By Law or In Justice
Review By David Milward
September 12, 2019
BC Studies no. 204 Winter 2019/20 | p. 218-219
The foundation of Professor Jane Dickson’s book, By Law Or in Justice, is her work as a Commissioner for the Indian Specific Claims Commission, from 2002 to 2009. The Commission itself endured from 1991 to 2009, with the mandate to conduct inquires into numerous Indigenous grievances with respect to treaties, land settlements, and fiduciary obligations held by the Crown to look out for the best interests of Indigenous peoples.
The Commission itself could not make orders binding on the Crown, but could make factual conclusions based on its inquiries, and at least try to bring parties together into negotiated resolutions. Add in that the Commission itself was a creation of the federal government in Ottawa, and there is an obvious problem. Those two realities together already scream conflict of interest from the very start, but the problems hardly end there.
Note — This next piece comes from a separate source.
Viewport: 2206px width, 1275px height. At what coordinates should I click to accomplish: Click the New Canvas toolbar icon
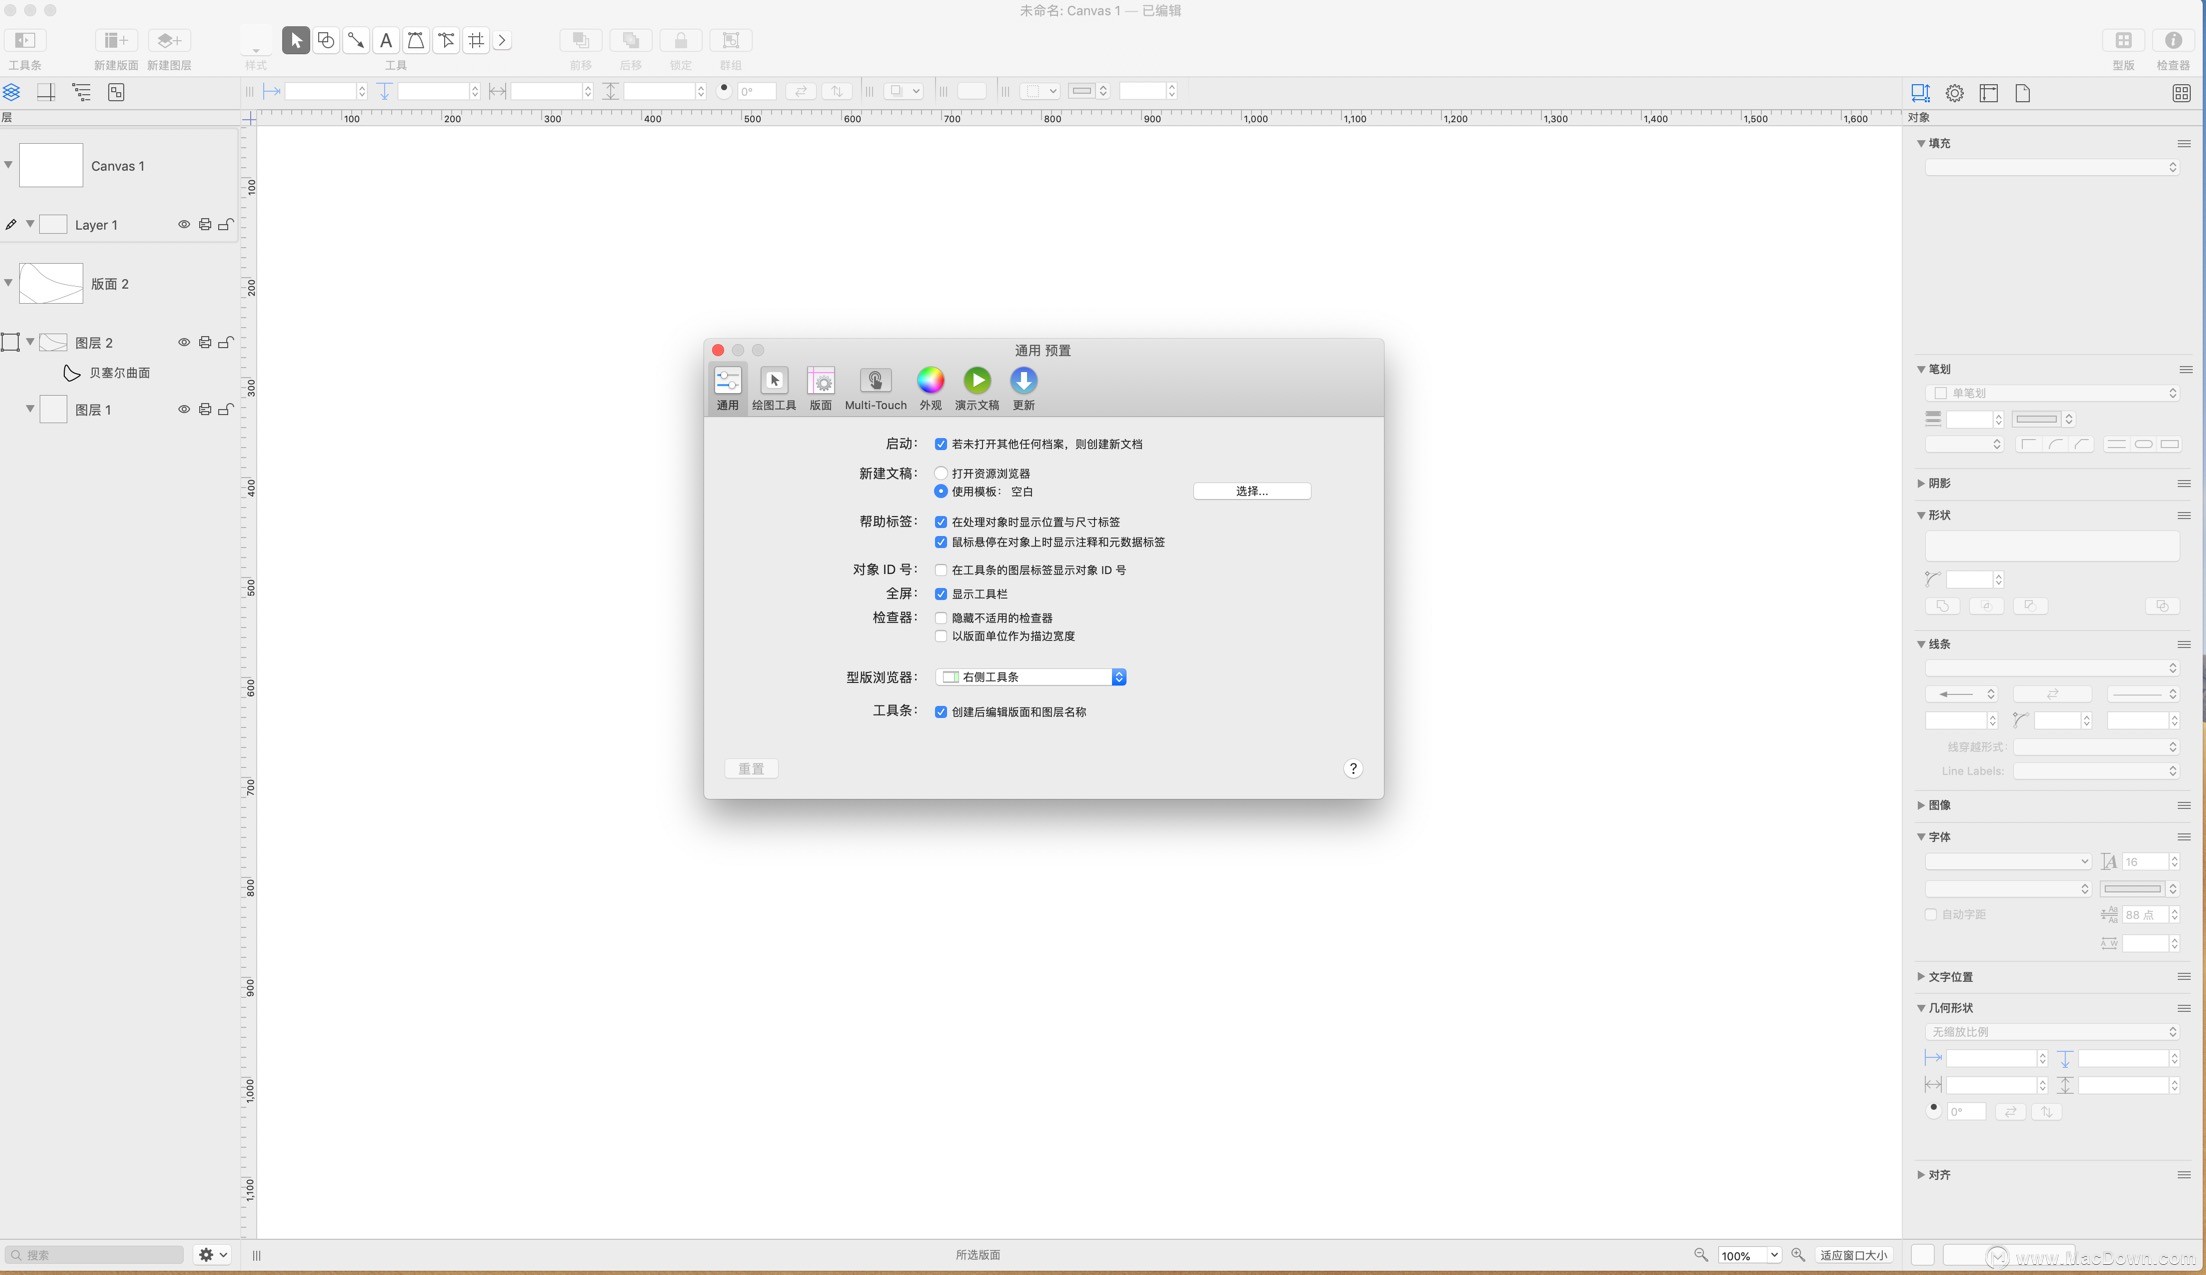(x=116, y=40)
Dickson details numerous tactics employed by the Crown, including spurious delays designed to wear down the Indigenous participants (contrary to the ostensible policy being a timely resolution of claims), conveniently spinning legal arguments to the present benefit of the Crown where previously the prerequisites for the arguments were brought about by previous Crown misconduct, and Crown lawyers purporting to dictate to the Commissioners what the outcome was to be.
Dickson also weighs into other illuminating facets of the Commission’s work. For example, she relates how legal standards and protocol, although centered around procedural fairness and propriety, can sometimes amount to real encumbrances in very ironic ways. One example was when she made direct contact with a hired researcher in an effort to ascertain the answer to a question that had been on her mind. The end result was a great deal of hand wringing and stress as the proper protocol was to present the question to legal counsel for the Commission, who in turn would set the researcher to the task. And yet certainly the more direct approach seemed more practical and expeditious by comparison. Another example was Indigenous persons, Elders in particular, being treated with kid gloves as though they needed to be protected from the harshness of cross-examination in adversarial justice systems. Dickson felt that very often those Indigenous participants wanted more than anything an opportunity to tell their stories, even if accompanied by cross-examination.
Dickson ends the book with some final reflections on the Commission itself as it wound down, and on the relatively new Specific Claims Tribunal Act. She notes that the latter does not appear to have amounted to an improvement in practice, but holds out some hope that the Crown can reverse course and begin acting in a manner truly fitting the honour of the Crown and its fiduciary obligations with respect to Indigenous peoples.
The book is an excellent read, although I do have a few minor points of concern. One is that I would have appreciated some consideration of Indigenous rights litigation, particular with respect to treaty rights, as an alternative. The two selling points for going the litigation route is that a court can make decisions binding on the Crown, and the judiciary at least in theory is supposed to be impartial between the Crown and the Indigenous litigants, thereby removing the conflict of interest problem. At the same time, litigation itself requires enormous time and monetary resources. That in itself has been a driving force behind initiatives like the Commission, which was meant to provide a less expensive and more expeditious route for addressing the claims. Comparing and contrasting the two pathways would have given the reader a greater appreciation for the legal landscape, and how the Commission fitted into it.
Another minor issue is the aforementioned point about treating Indigenous witnesses with kid gloves. Dickson almost assumes that Indigenous witnesses are simply willing to shrug off the adversities of the system and are eager to tell their stories. Issues of cultural faux pas and the lack of legitimacy of adversarial systems for Indigenous peoples is a real issue, and the concerns can be felt acutely when it comes to Indigenous Elders. The topic has received treatment in other literature, particularly with reference to American tribal courts, and from well-known scholars such as John Borrows. I am not saying that Dickson is wrong in her assessment of what she observed firsthand, but a more complete treatment of a quite sensitive issue would have been appreciated.
Another concern is that, despite the best efforts to reach a layperson audience, I am not entirely convinced that it will succeed. Although, the author probably should not be faulted for that. The complexity of the field and its knowledge base make the use of jargon and specialist language unavoidable. I can nonetheless recommend it as a solid read for anyone interested in learning more about this particularly pressing subject matter.
By Law or In Justice: The Indian Specific Claims Commission and the Struggle for Indigenous Justice. Vancouver: UBC Press, 2018. 240 pp. $32.95, paperback.